[220]. sin that ye: 'cum ante oculos agitis iudicis cuncta cernentis.' With the word 'cernentis' the Lat. treatise ends.

The words—'To whom ... Amen' occur in the Cambridge MS. only; and, in all probability, were merely added by the scribe. However, the Latin copy in that MS. adds, after 'cernentis,' the following: 'Qui est dominus noster Iesus Christus, cui sit honor et gloria in secula seculorum. Amen.'

NOTES TO TROILUS.

BOOK I.

I must refer the student to Mr. Rossetti's work (Chaucer Soc. 1875) for a detailed comparison of Chaucer's poem with the Filostrato of Boccaccio. The following table roughly indicates the portions of these works which are more or less similar, down to the end of Book I. Similar tables are prefixed to the Notes on the other books. It often happens that a stanza in Chaucer has a mere general resemblance to the corresponding one in Boccaccio. The lines in Chaucer not mentioned below are, in the main, original; e.g. 1-20, 31-56, &c.; and so are many others that cannot be here more exactly specified.

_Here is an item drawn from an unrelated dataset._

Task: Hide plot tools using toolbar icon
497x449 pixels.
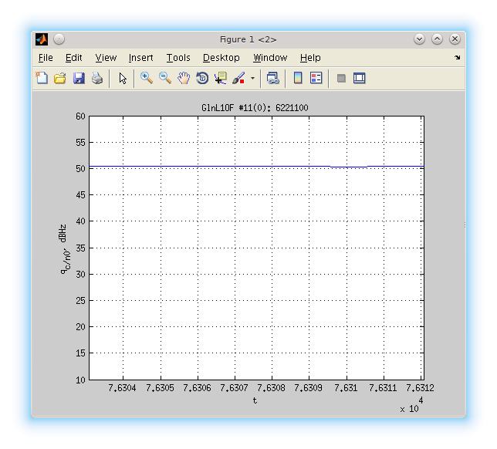Action: point(340,78)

Chaucer: Book I.Filostrato.
ll. 21-30.Bk. I. St. V, VI.
57-213.VII-XXV.
267-329.XXVI-XXXII. 6.
354-392.XXXII. 7-XXXVII.
400-420.[Petrarch: Sonnet 88.]
421-546.XXXVIII-LVII.
547-553.Bk. II. St. I.
568-630.II-X.
645-7, 666-7, 675-6.XI. 1, XIII. 7, 8, XI, 7, 8.
680-686.XII.
701-3, 708-9, 722-3.XIII, XV. 1.
860-889.XVI, XVII, XX-XXII.
897-900.XXIII. 1-3.
967-1060.XXIV-XXXIV.

[2]. 'That was the son of King Priam of Troy.'

[5]. fro ye, from you; observe the rime. The form ye is not here the nom. case, but the unemphatic form of the acc. you; pronounced (yə), where (ə) is the indefinite vowel, like the a in China. So in Shak. Two Gent. iv. 1. 3, 4, we have about ye (unemphatic) in l. 3, and you twice in l. 4.

[6]. Thesiphone, Tisiphone, one of the Furies, invoked as being a 'goddess of torment.' Cf. 'furial pyne of helle,' Sq. Ta. F 448.

[13]. fere, companion; viz. Tisiphone.